Monday, August 21, 2017

Miscalculated

I was listening to the news on my way home from work, when a story came on about how a computer algorithm designed to reduce the reliance on cash bail to determine who stays in jail while awaiting trial and who goes free.

This past July, one Edward French was murdered in San Francisco. One of the suspects is a young man who was on felony probation for breaking into cars, gun possession and parole violations. The judge who released him used the suspect's "public safety assessment" in her determination to release him into an "assertive case management" pretrial program. The reporter's assessment is harsh: "In the case of Ed French, the algorithm failed."

But implicit in that assessment is an idea that is never actually asserted within the story itself. That the role of the public safety assessment is to determine, as a yes or no question, whether a suspect will return to court for their trial without attempting to flee or committing another crime.

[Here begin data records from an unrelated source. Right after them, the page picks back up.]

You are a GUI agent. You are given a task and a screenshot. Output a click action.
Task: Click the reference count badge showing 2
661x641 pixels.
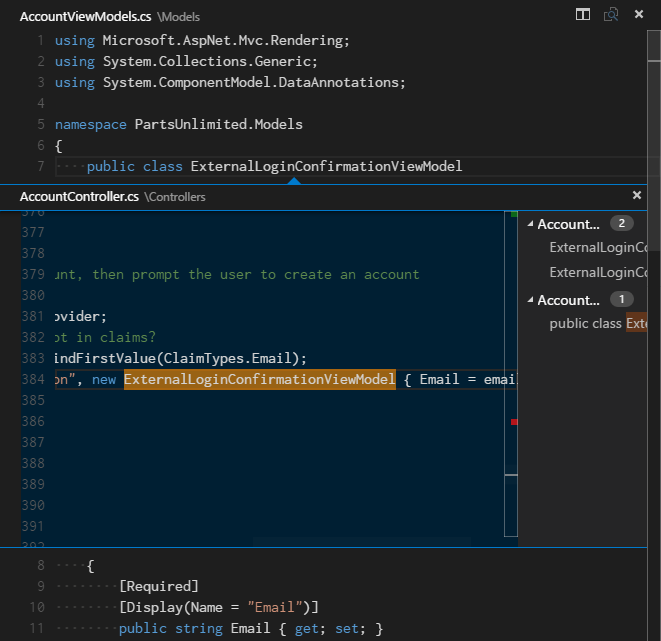622,224
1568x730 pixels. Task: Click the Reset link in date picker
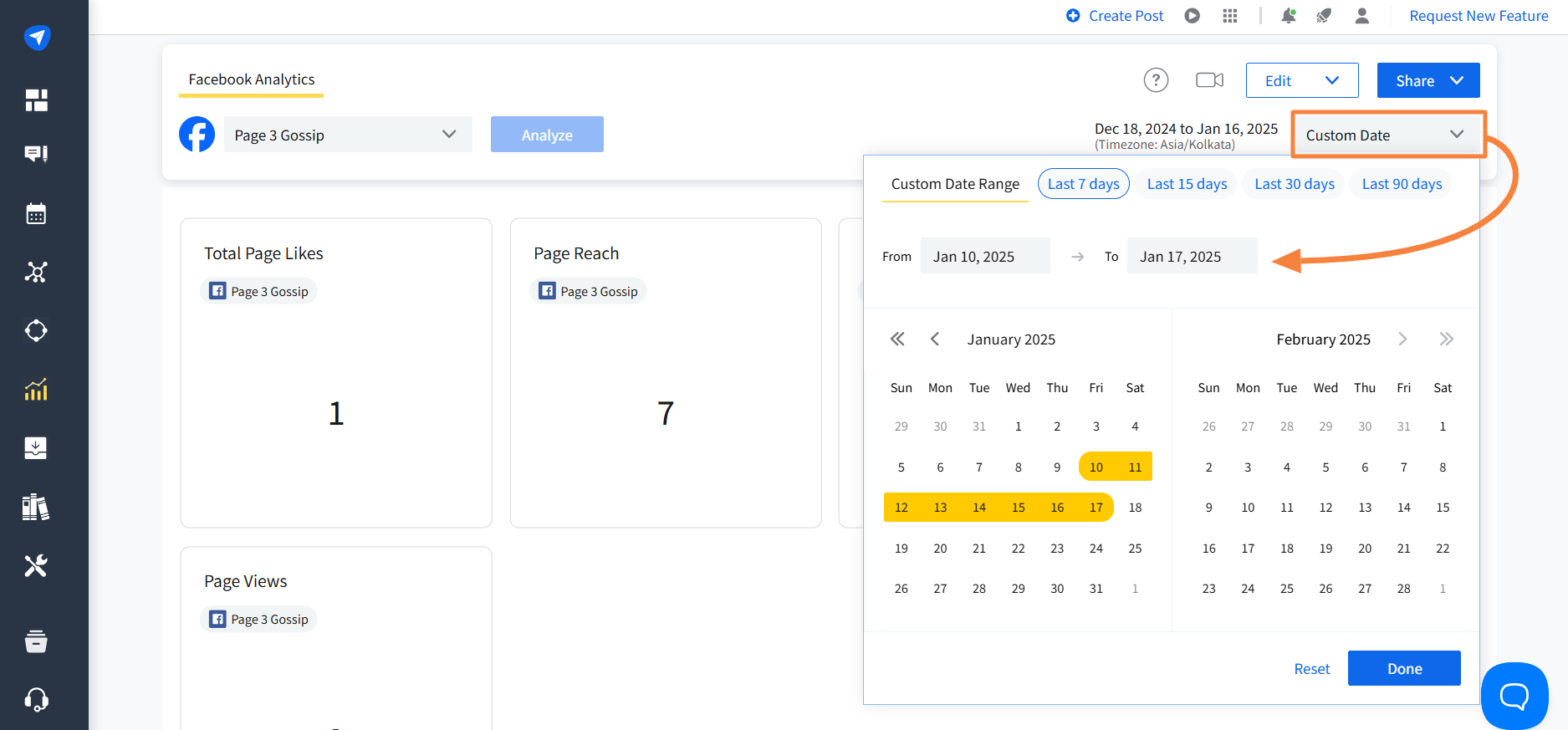1311,669
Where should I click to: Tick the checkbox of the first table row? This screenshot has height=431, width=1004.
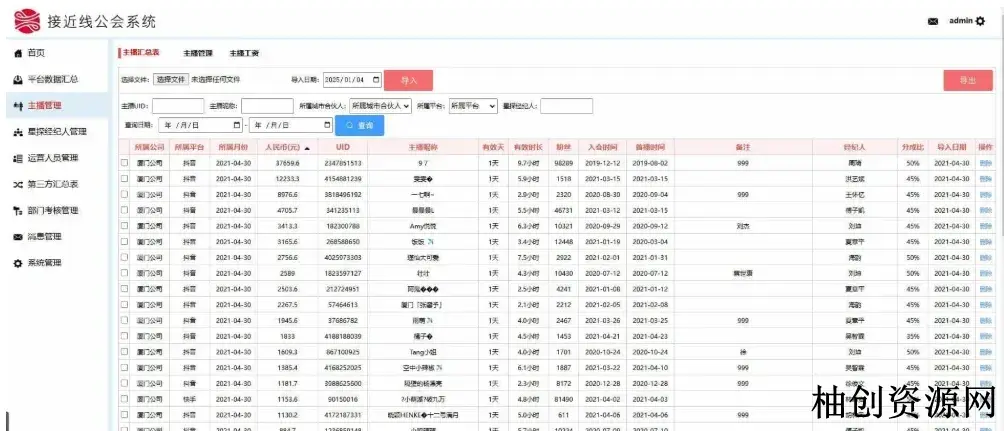tap(125, 162)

The [Arnold] foundation [, which created the tool] says the algorithm generates gender-and-race-neutral "evidence-based data" on which defendants should be released before trial offering judge's "reliable, predictive information about the risk that a defendant released before trial will engage in violence, commit a new crime, or fail to return to court."

In the case of French, a miscalculation ended in murder.
Did A Bail Reform Algorithm Contribute To This San Francisco Man's Murder?
And here again, is that implication that the job of the algorithm is to rate people as "safe" or "unsafe," and that the young suspect in Mr. French's murder was mistakenly, and disastrously, rated "safe." But that's not the way a risk assessment algorithm works, especially not one that outputs a score. The Arnold Foundation's tool takes nine factors and uses them to effectively express, as a score, a probability that someone will flee the jurisdiction or commit another crime. The only way in which this could be a determining score, effectively offering a "safe" or "unsafe" answer, is if those factors basically created a hard line, on one side of which the flight and recidivism rate was effectively zero, and on the other side, it was effectively 100%. But the world isn't that cut and dried. The lowest-risk category could be a .5% change of a suspect fleeing or committing a crime while out of jail.

Which of course, is cold comfort to the partners, friends and relatives of the slain, who see with perfect hindsight, every little reason why the one-in-two hundredth person, the person who killed their loved one, should have remained in jail.

And that's the problem with the bail bond system. The expectation that it's a tool to create 100% safety, and that anything less is a failure. And this an expectation that news outlets feed into. Even National Public Radio, which ran a series on why the cash bail system is simply a trap for the poor and a low-risk cash cow for the bail bonds industry, can't see its way clear to an angle other than the human interest of a life snuffed out, the suffering and anger of those left behind - and the fear that an algorithm intended to look past considerations such as race and class might convince a judge to let someone out of jail who goes on to kill someone who seems undeserving of that fate, because of a "miscalculation."